A CIVILIAN IN UNIFORM By Jean Kohn (continued)

 

Chapter Six - China - Operation Comores

The OSS officer at the Headquarters in Washington was extremely nice and asked me if I wanted a furlough. Of course I wanted a furlough. One month. Perfect. It was the end of March, early April, we felt the War in Europe was going to be over quickly. President Roosevelt died suddenly, Hitler commited suicide. Peace in Europe was around the corner. But I had to go to China, since I had signed for duty there. The War in the Pacific was still raging.

One day I was given my marching papers.

"Ok, you go right away."

I went through the same routine as a year before, being secret about my leaving with the order not to talk to anybody about my travel plans. I was loaded on a DC4 air liner. I made one of the most beautiful trips you can imagine. We left New York, went to the Açores, then Casablanca, Oran, Cairo. There the pilot said there was something wrong with the plane. It had to be fixed. So we stayed a few days in Cairo and it was the occasion for me to see from the back of camel the pyramids and the Sphynx.
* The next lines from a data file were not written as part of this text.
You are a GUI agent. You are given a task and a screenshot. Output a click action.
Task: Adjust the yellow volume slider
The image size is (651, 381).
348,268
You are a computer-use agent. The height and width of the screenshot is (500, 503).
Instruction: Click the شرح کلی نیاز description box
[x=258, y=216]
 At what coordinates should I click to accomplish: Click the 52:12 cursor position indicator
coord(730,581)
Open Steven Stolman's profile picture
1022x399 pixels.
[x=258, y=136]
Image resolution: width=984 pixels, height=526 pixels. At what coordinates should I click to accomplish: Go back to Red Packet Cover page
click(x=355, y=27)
Then on to Abadan, Karachi, Dehli, Calcutta. I took a train to go somewhere in what is now northern Bengladesh. That train was going so slowly, people were running alongside faster than we were moving. I believe I ended in Burma. I waited for a seat on a plane to take me to China. I would have liked to drive a truck over the Burma road and see some new countryside. But OSS soldiers had travel priority. I took the plane ride "over the hump" as they used to call this high mountain range and landed in Kunming , China, where I finally joined my outfit and saw all my old friends again. The OG camp was named Paul Swank.
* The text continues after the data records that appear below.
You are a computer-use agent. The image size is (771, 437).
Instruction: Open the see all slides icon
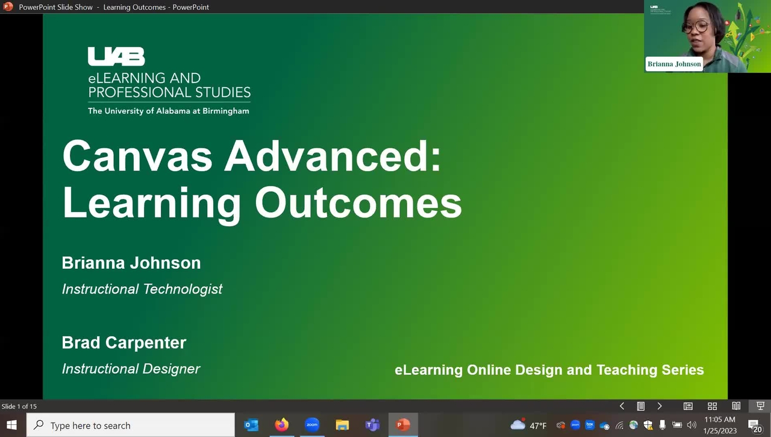641,406
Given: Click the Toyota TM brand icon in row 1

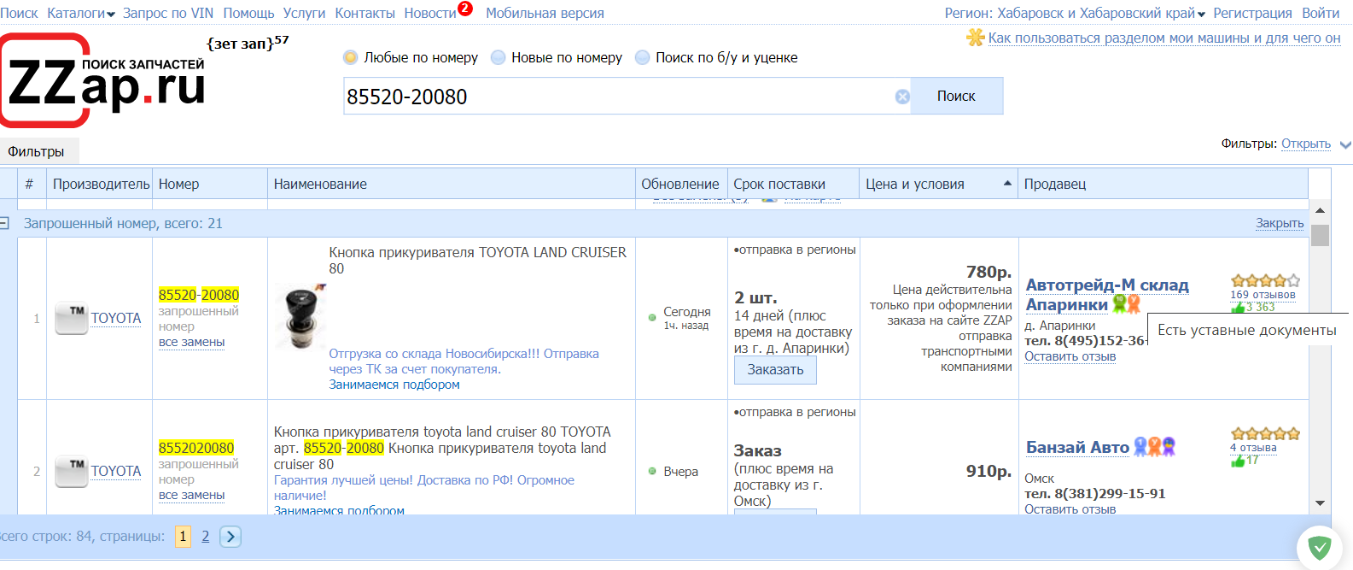Looking at the screenshot, I should tap(72, 318).
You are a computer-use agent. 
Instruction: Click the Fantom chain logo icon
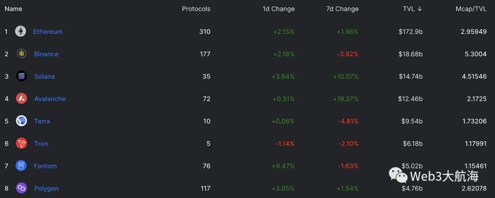[22, 166]
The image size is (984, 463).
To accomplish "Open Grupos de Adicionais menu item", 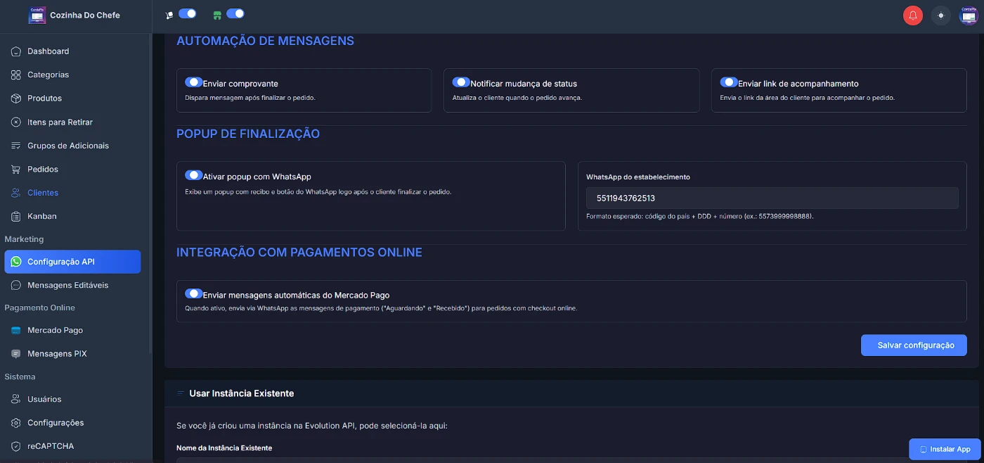I will pyautogui.click(x=67, y=146).
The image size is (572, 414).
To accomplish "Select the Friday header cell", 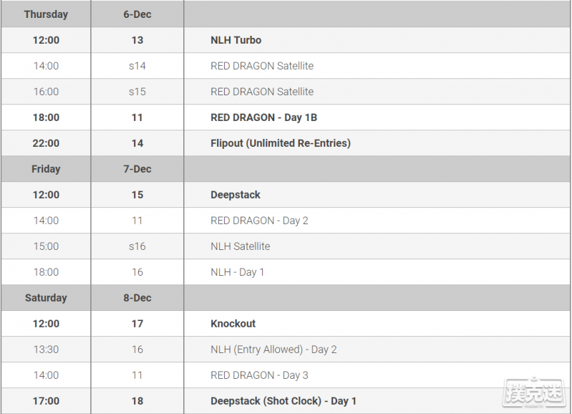I will click(46, 169).
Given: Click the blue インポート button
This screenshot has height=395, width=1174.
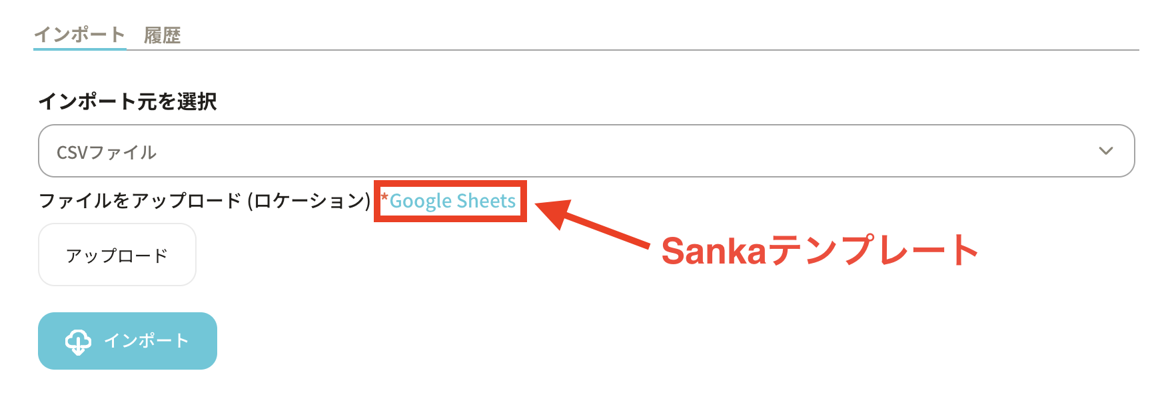Looking at the screenshot, I should [x=127, y=341].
We were training Chinese paratroopers. Poor guys. The Chinese army was rotten to the core. The general was getting a certain amount of money to run his outfit. He would divide it: so much for himself, so much for the others. Then the officers did the same thing, so much for themselves and so much for the others. When it finally got down to the buck privates there was almost nothing left.

Their food was awful. What looked like a violet color soup was brought in a wooden bucket—not really appetizing. There might have been some pieces of meat in there. It looked bad. We American soldiers were eating so well in comparison. Poor Chinese soldiers. I said to myself, one of these days they are going to revolt. I had the same feeling I had had in Algeria where I felt that some day it would blow up—and it did blow up in both places. As a matter of fact I also had the same uneasy feeling in India where I felt they would revolt against the British. It did blow up there also, but in a different way, since the British were smart enough to pull out quickly leaving this huge country at the hands of Hindus against Moslems with the results of mass murders and migrations we witnessed in the late forties. I saw Chinese conscripts being marched to training camps tied to each other by chains. I inquired if by chance they were prisoners. No, just conscripts who did not feel like serving in the Army.

I had seen, as a young man, all these movements of nationalism. People in each country talked freely to us. I had just started university studies and could analyze those kinds of situations.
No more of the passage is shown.